Sesungguhnya apa pun status Novanto, sebagai saksi atau pun tersangka korupsi, tidak terkait dengan jabatannya sebagai Ketua DPR. Status itu merupakan dampak dari perbuatan personal/individual, bukan institusi DPR, meskipun saat kasus itu terjadi, 2011-2012, posisi Novanto sebagai Ketua Fraksi Partai Golkar di DPR.
Jadi, mengapa institusi DPR yang harus menerbitkan surat ke KPK? Bukankah Novanto bisa berkirim surat pribadi atau melalui kuasa hukumnya ke KPK? Bukankah hal tersebut berpotensi abuse of power (penyalahgunaan kekuasaan)? Di sini kadang kita merasa sedih, institusi DPR yang mewakili seluruh rakyat Indonesia kadang tersandera oleh kepentingan pribadi segelintir oknumnya.
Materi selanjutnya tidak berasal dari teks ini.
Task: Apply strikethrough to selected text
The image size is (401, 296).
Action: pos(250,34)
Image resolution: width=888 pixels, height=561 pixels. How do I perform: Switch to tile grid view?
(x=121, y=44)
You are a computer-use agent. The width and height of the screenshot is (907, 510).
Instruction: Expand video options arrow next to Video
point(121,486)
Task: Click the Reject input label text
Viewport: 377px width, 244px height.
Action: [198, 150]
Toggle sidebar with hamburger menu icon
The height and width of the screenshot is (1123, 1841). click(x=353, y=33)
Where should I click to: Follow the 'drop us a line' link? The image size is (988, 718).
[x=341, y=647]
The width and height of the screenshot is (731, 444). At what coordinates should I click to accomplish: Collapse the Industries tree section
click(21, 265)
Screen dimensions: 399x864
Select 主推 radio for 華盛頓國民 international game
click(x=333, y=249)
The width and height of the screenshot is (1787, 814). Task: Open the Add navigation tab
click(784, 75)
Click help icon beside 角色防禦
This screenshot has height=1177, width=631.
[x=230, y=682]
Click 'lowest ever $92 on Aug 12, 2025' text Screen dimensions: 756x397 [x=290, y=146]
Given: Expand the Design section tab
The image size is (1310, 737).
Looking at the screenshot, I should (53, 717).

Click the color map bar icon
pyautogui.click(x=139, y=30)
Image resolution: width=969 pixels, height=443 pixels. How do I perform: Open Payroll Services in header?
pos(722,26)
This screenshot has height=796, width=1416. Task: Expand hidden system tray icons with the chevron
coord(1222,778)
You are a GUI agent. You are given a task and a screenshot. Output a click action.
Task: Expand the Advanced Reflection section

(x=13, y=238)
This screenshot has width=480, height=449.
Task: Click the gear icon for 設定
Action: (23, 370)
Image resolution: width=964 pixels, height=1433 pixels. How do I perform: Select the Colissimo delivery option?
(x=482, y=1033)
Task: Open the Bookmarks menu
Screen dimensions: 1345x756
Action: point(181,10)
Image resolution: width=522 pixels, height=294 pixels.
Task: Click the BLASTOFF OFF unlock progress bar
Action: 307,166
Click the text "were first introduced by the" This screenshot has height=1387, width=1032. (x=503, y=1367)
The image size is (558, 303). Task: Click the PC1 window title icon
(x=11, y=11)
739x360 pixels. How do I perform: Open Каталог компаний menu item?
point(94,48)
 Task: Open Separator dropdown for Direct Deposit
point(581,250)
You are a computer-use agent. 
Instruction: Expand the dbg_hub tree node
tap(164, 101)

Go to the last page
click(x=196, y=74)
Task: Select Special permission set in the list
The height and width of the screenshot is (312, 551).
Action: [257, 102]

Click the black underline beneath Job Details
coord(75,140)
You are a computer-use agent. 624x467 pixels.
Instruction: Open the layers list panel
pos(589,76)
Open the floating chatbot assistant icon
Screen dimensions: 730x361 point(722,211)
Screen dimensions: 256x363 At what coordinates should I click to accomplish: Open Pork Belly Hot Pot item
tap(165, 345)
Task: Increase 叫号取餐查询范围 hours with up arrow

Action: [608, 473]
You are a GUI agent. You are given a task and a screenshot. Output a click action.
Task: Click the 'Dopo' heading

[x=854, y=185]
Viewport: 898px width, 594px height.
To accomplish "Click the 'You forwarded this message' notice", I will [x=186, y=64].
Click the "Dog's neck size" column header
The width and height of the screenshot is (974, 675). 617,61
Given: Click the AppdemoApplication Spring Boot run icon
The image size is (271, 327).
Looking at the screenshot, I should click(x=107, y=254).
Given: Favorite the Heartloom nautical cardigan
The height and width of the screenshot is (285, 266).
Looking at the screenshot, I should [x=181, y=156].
Pasal 86 UU MD3 menyebutkan, tugas Pimpinan DPR antara lain memimpin dan menyimpulkan hasil sidang, menyusun rencana kerja, melakukan koordinasi, dan menjadi juru bicara DPR.
Novanto adalah anggota DPR, dan sebagai anggota DPR, ia berkedudukan sama dengan 559 anggota DPR lainnya, tak kurang dan tak lebih.
Bahwa jabatannya sebagai Ketua DPR, itu hanya sebatas juru bicara yang mewakili institusi DPR. Setya Novanto bukan DPR, dan DPR bukan Setya Novanto.
Pakar hukum tata negara Refly Harun menilai, Novanto melakukan blunder. Sebab, pada Pasal 245 ayat (3) huruf c UU MD3 disebutkan bahwa ketentuan pada ayat (1) tidak berlaku terhadap anggota DPR yang disangka melakukan tindak pidana khusus. Korupsi adalah tindak pidana khusus bahkan dilabeli sebagai extraordinary crime.
Jadi tidak ada alasan bagi Novanto untuk mangkir dari pemeriksaan KPK. Novanto kurang cermat karena hanya melihat satu ayat pada pasal tersebut (Kompas.com, 6 November 2017).
Mantan hakim MK Harjono juga berpendapat, MK saat itu tidak mengubah Pasal 245 ayat (3) yang menyatakan ketentuan ayat (1) tidak berlaku apabila anggota DPR diduga melakukan tindak pidana khusus, termasuk korupsi. Oleh karena itu, KPK tetap berwenang memeriksa Novanto meski tanpa izin Presiden.
Di pihak lain, KPK bekerja berdasarkan UU No. 30 Tahun 2002 yang bersifat lex specialis. Dalam hukum dikenal lex specialis derogate legi generalis, aturan khusus menyimpangi aturan umum.Itulah sebabnya, meski Pimpinan DPR bersurat ke KPK agar menunda penyidikan terhadap Novanto, KPK tak mengindahkannya.
Apalagi, total sudah sembilan kali Novanto dipanggil KPK sebagai saksi kasus e-KTP, dan beberapa pemanggilan yang bersangkutan hadir serta tak pernah ada alasan harus meminta izin Presiden terlebih dahulu. Mengapa kini Novanto, yang dikabarkan kembali menjadi tersangka korupsi e-KTP melalui Surat Perintah Dimulainya Penyidikan (SPDP) No. B-619/23/11/2017 yang diteken pada Selasa, 31 Oktober 2017, oleh Direktur Penyidikan KPK Aris Budiman, berubah pikiran? Mungkinkah ia mencium aroma tak sedap SPDP itu?
Mestinya Novanto yakin bisa bebas kembali bila mengajukan praperadilan. Ia bahkan bisa mencontoh Ketua Kadin Jawa Timur La Nyalla Mattalitti yang tiga kali berhasil memenangkan praperadilan di PN Surabaya dalam kasus dugaan korupsi penggunaan dana hibah pada Kadin Jatim untuk pembelian initial public offering (IPO) Bank Jatim, dan akhirnya bebas di Pengadilan Tipikor Jakarta pada 30 November 2016 meski sempat dituntut enam tahun penjara.
Novanto memang bukan La Nyalla Mattalitti yang keponakan Ketua Mahkamah Agung (MA) Hatta Ali. Tapi setidaknya ia dikabarkan pernah bertemu Hatta Ali di Surabaya.
Apalagi Novanto juga pernah disebut Donald Trump sebagai orang kuat Indonesia. Sebagai orang kuat, tak patut bila takut, meski juga tak patut bila berucap, “l'etat c'est moi” (negara adalah saya), sebagaimana Raja Louis XIV dari Perancis.
Karyudi Sutajah Putra: Pegiat Media, Tinggal di Jakarta.